**SEITENAUSZUG:**
═══

Ist Marta noch in Mülheim? Horowitz und Herr Roth arbeiten, mein Mann liegt schwer krank. Antworten Sie bald auf Antwort-Karte, und wenn wir auch nicht schreiben, so geben Sie trotzdem Nachricht, ich bitte Sie sehr, sehr. Sagen Sie auch allen dort Bescheid. Von uns beiden die herzlichsten Grüße und Küsse, Ihre Rosa Hillmann.“

Vorderseite // Rückseite

Rosa Hillmann starb am 17. Juli 1942 im Alter von nur 45 Jahren im Ghetto. Ihr Mann Jakob überlebte den furchtbaren Ghettoalltag noch zwei Jahre. Am 9. Juli 1944 wurde im Ghetto seine  Todesbescheinigung ausgefüllt. Als Todesursache wurde dem gerade 50-Jährigen „akute Herzmuskelschwäche“ bescheinigt, eine typische Folge der jahrelangen Mangelernährung.

Mally Eichberg wurde am 21 Juli 1942 nach Theresienstadt deportiert und am 21. September desselben Jahres nach Treblinka verschleppt und ermordet. Im Februar wird für sie in Oberhausen ein Stolperstein verlegt.

═══

**GESPEICHERTE DATEN:**
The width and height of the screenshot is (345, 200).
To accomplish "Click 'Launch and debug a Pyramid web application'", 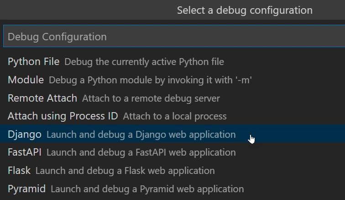I will tap(147, 189).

═══

**ANFORDERUNG A:** An welchem Tag starb Rosa Hillmann laut dem Seitenauszug?
**ANFORDERUNG B:** Zitieren Sie aus dem Seitenauszug wörtlich die Passage, die mit „Mally Eichberg wurde“ beginnt und bis einschließlich „ein Stolperstein verlegt.“ reicht.

**MUSTERLÖSUNG A:** Am 17. Juli 1942.

**MUSTERLÖSUNG B:**
Mally Eichberg wurde am 21 Juli 1942 nach Theresienstadt deportiert und am 21. September desselben Jahres nach Treblinka verschleppt und ermordet. Im Februar wird für sie in Oberhausen ein Stolperstein verlegt.